If JB Jackson and Yi-Fu Tuan brought the human to the geographical, Springer and Turpin bring the human to the geological. Like a rock layer forcing destratification of older layers, the Intercalations series de-centers the human in discursive, museum, and ecologic networks, allays the historical power of colonial science and ideology, and speculates potentials toward sylvan knowledges.
These three collections of essays and case studies are part of a series called Intercalations. Springer and Turpin address a “reader-as-exhibition-viewer” in their introductions, converting the conventional reader into a viewer of their “paginated exhibitions.” Land, Animal, and Nonanimal highlights species conservation efforts which challenges good news stories” instead of “doom and gloom” as “what is needed to compel people to appropriate action,” according to Thom van Dooren. Also highlighted are the origins of language in animals and questions concerning the primacy of humankind over nature, the genealogy of the postnatural in the context of the Anthropocene, animals in the context of sound studies and recording histories, as well as photographic land archives from Singapore and other places.

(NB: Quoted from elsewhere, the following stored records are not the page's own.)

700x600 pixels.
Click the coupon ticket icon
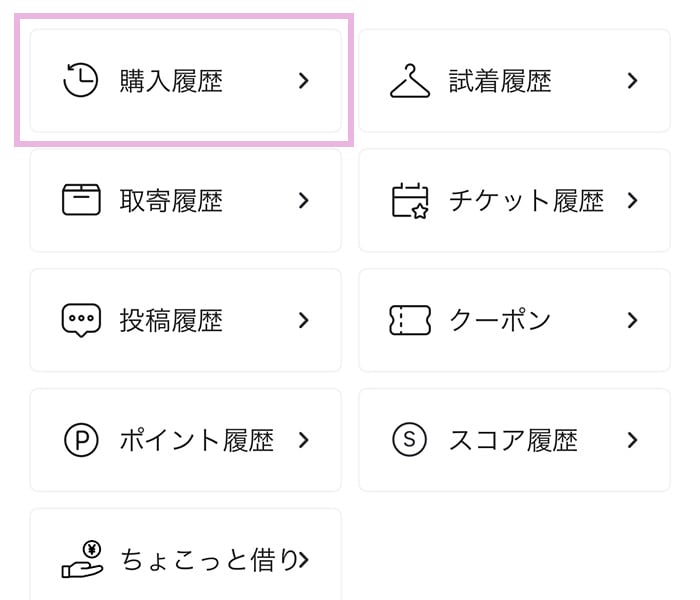[409, 320]
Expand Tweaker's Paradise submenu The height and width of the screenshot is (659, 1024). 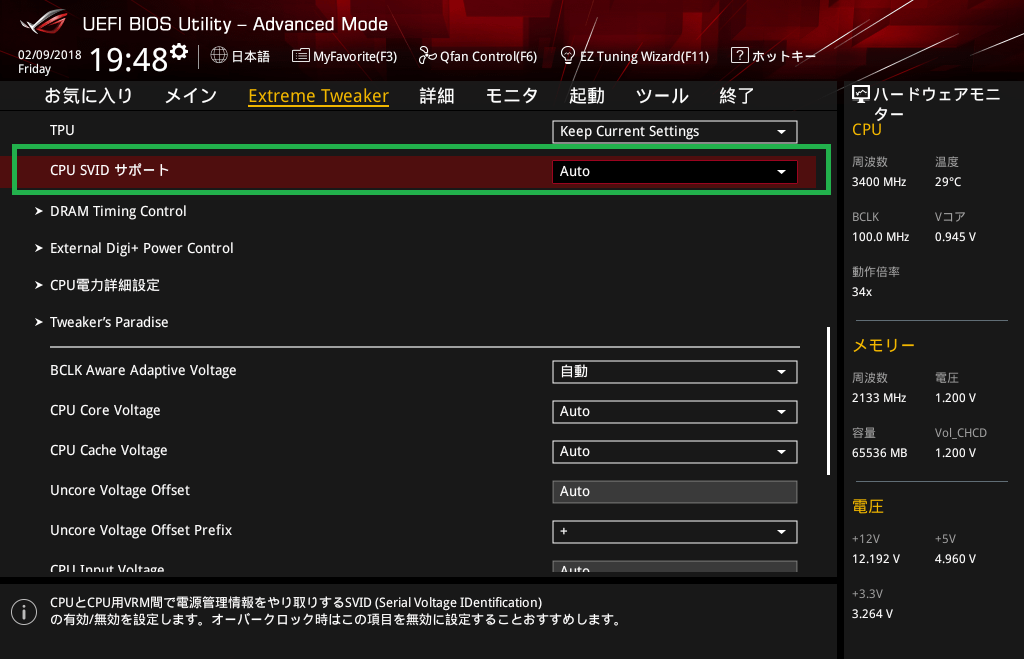pos(109,322)
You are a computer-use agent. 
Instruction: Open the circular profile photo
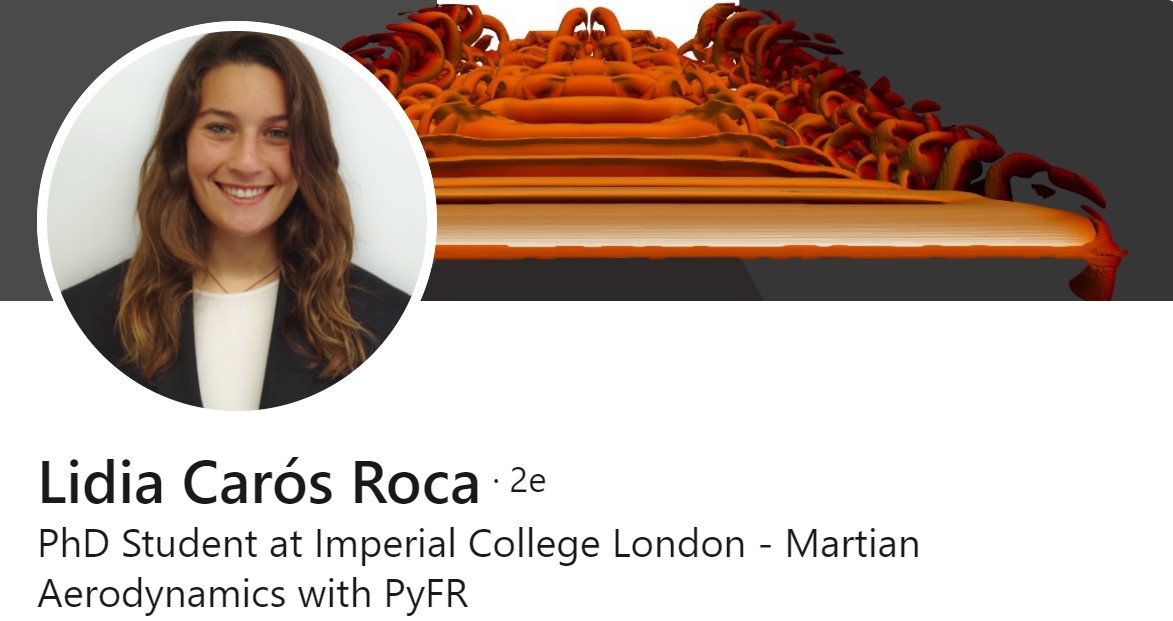(237, 219)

The Word for World is Still Forest, a title altered from the Ursula Le Guin short story The Word for World is Forest, starts with a preface written in Katie Holten’s “Tree Alphabet” from 2015. The preface becomes epilogue when the “reader-as-exhibition-viewer” discovers the decoder in the final section of the book. In between, Springer and Turpin’s focus on the forest highlights the conditions of historic and contemporary land use policy that bears on present-day practices. Converging in large part on northern Amazonian indigenous voices and experiences, Abel Rodríguez, Carlos A. Rodríguez, and Catalina Vargas Tovar highlight Middle Caquetá River sylvan mythologies; Paulo Tavarez, the botanic archaeology and reclamation of past indigenous spaces; Yanni Alexander Loukissas, data and arboretum archival capacities; and Shannon Castleman, illegal tree felling in Southeast Sulawesi, Indonesia.

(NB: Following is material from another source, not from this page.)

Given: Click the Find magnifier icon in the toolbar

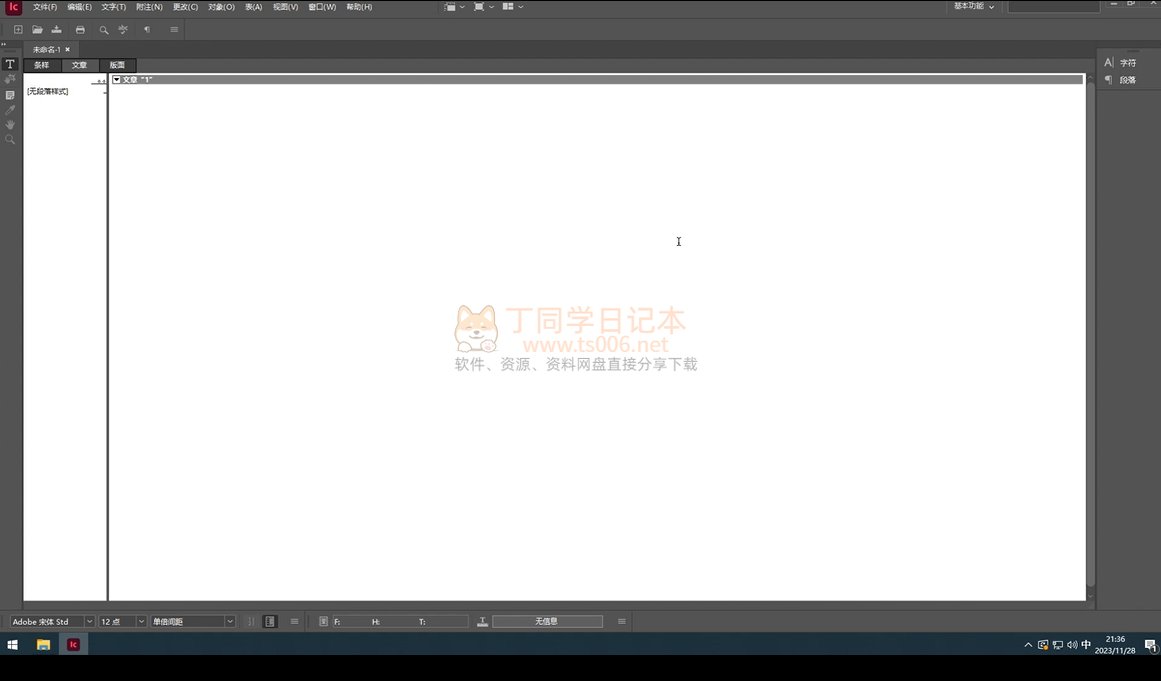Looking at the screenshot, I should (103, 30).
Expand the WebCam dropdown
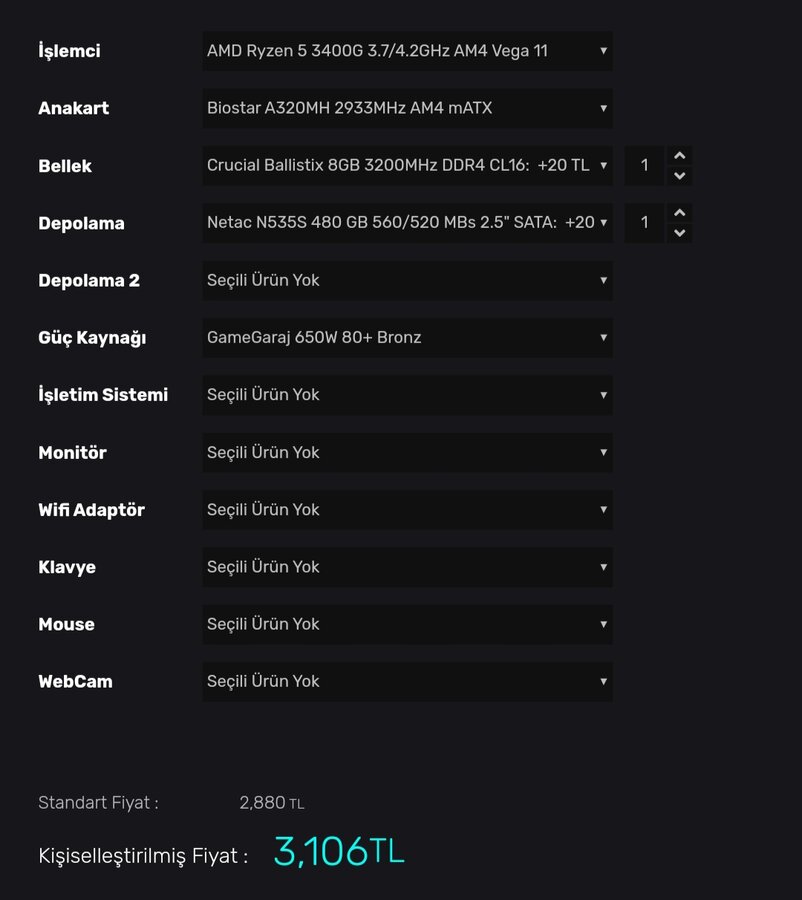The width and height of the screenshot is (802, 900). (407, 682)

Reverse Hallucinations on the Archipelago proposes an alternate history of colonial science, primarily in Indonesia, where co-editor Etienne Turpin lives and works. In “It Goes on Like a Forest,” Dan Handel considers a fifteenth-century tapestry, Ikea Malm cabinet, and Milton Friedman’s “Lesson of the Pencil,” from 1980. Through a discussion of the tapestry, the Malm cabinet, and the pencil, Handel traces Indonesian teak trees from their material roots through to their sometimes kitsch-y end. He demonstrates a type of material history, wherein socio-political, cultural, and environmental conditions map the movement of a single object.
In their individual world picturing, the collections highlight methodologies that go beyond the history of singular art objects and instead argue alternative histories of their environments by considering long-time, visual histories. Springer and Turpin consider poetry and oral histories alongside visual objects to curate their “paginated exhibitions,” tracing banal or overlooked motifs associated with sylvan materials within individual object studies.